----- TASK INPUTS -----

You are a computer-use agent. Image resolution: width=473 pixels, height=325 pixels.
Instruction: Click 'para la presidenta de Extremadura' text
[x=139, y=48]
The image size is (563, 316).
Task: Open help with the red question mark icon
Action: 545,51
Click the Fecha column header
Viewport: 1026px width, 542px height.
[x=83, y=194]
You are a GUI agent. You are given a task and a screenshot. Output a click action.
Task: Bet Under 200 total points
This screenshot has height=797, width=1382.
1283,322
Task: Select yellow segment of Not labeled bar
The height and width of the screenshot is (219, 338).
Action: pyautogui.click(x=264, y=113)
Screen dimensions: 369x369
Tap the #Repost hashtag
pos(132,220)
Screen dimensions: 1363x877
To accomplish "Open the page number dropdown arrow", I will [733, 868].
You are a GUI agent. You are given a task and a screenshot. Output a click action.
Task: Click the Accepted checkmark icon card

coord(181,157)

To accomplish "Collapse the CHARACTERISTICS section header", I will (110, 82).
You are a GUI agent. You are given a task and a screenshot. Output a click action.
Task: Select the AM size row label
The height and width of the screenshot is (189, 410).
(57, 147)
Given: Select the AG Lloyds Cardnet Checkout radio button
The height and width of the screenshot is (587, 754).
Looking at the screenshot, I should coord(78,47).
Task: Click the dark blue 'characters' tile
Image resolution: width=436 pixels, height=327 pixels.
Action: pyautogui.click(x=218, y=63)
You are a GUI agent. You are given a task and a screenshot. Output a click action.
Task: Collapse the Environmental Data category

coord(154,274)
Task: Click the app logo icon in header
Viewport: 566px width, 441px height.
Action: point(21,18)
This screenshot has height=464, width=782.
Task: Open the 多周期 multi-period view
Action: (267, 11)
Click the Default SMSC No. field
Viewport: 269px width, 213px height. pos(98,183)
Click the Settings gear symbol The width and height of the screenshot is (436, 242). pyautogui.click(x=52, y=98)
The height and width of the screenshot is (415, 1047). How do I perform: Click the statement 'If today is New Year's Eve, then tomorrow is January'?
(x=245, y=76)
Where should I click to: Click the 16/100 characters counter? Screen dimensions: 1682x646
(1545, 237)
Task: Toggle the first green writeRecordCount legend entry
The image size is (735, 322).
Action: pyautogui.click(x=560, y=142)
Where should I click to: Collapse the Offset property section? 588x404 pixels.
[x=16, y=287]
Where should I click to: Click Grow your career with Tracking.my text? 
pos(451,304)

-----

_AIM OF THE EXERCISE_:
Each line above that contains the word "accomplish" should be copied.

_REPLY TO THE TASK_:
To accomplish "Open the page number dropdown arrow", I will [733, 868].
To accomplish "Collapse the CHARACTERISTICS section header", I will (110, 82).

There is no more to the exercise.